Da die Rechtsmittelwerberin die vom Erstgericht verwendete Diktion „Vorfall“ kritisiert, wird klargestellt, dass damit eindeutig der festgestellte starke „Ruck“ gemeint ist und mit dieser passenden Beschreibung noch keine Feststellung einhergeht, wodurch dieser Ruck ausgelöst wurde. Das Erstgericht stützte seine Feststellungen nicht nur auf die Aussagen der Klägers und des Zeugen, der kurz danach am Arm des Klägers ein Hämatom sah, sondern auch auf die Ausführungen der gerichtsmedizinischen Sachverständigen.

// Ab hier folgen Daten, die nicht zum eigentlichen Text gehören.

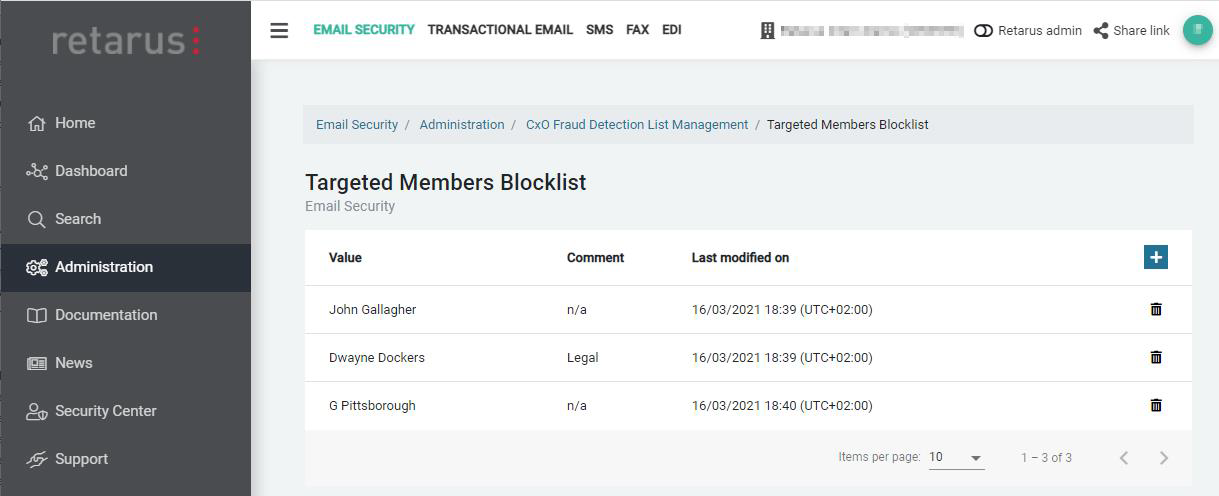The image size is (1219, 496).
Task: Switch to the Transactional Email tab
Action: (x=500, y=30)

Die Beklagte legte keine anderen Beweisergebnisse dar, aufgrund derer das Erstgericht die begehrten Ersatzfeststellungen treffen hätte müssen, sondern verweist lediglich auf die Argumentation, warum dieser Vorfall ihrer Meinung nach überhaupt nicht stattgefunden haben könne.
(BR 4) „Sollte sich der Kläger tatsächlich im Zuge der Liftfahrt verletzt haben, ist dies nicht auf ein – nicht vorhandenes – technisches Gebrechen des Tellerlifts zurückzuführen, sondern darauf, dass der Kläger den Bügel des ordnungsgemäß funktionierenden Lifts unsachgemäß ergriff und gegen den dadurch von ihm selbst herbeigeführten Widerstand aktiv dagegenhielt.“
In eventu:
„Die Verletzung des Klägers ist nicht auf ein – nicht vorhandenes – technisches Gebrechen des Tellerlifts zurückzuführen, sondern darauf, dass der Kläger den Bügel des ordnungsgemäß funktionierenden Lifts unsachgemäß ergriff und gegen den dadurch von ihm selbst herbeigeführten Widerstand aktiv dagegenhielt.“
Die begehrte Ersatzfeststellung sei relevant, weil ihr zufolge weder ein Fehler in der Beschaffenheit noch ein Versagen der Verrichtungen des Schlepplifts vorgelegen habe und sohin die Haftungsbefreiungsbestimmung des § 9 EKHG schlagend werde. Die Beurteilung der Ursache falle in das Fachgebiet des seilbahntechnischen Sachverständigen und nicht in jenes der medizinischen Sachverständigen. Der technische Sachverständige sei zum Schluss gekommen, dass eine Fehlfunktion der Liftanlage als Auslöser des Vorfalls sehr unwahrscheinlich sei. Somit könne die Verletzung nur durch eine Fehlbedienung des Klägers entstanden sein.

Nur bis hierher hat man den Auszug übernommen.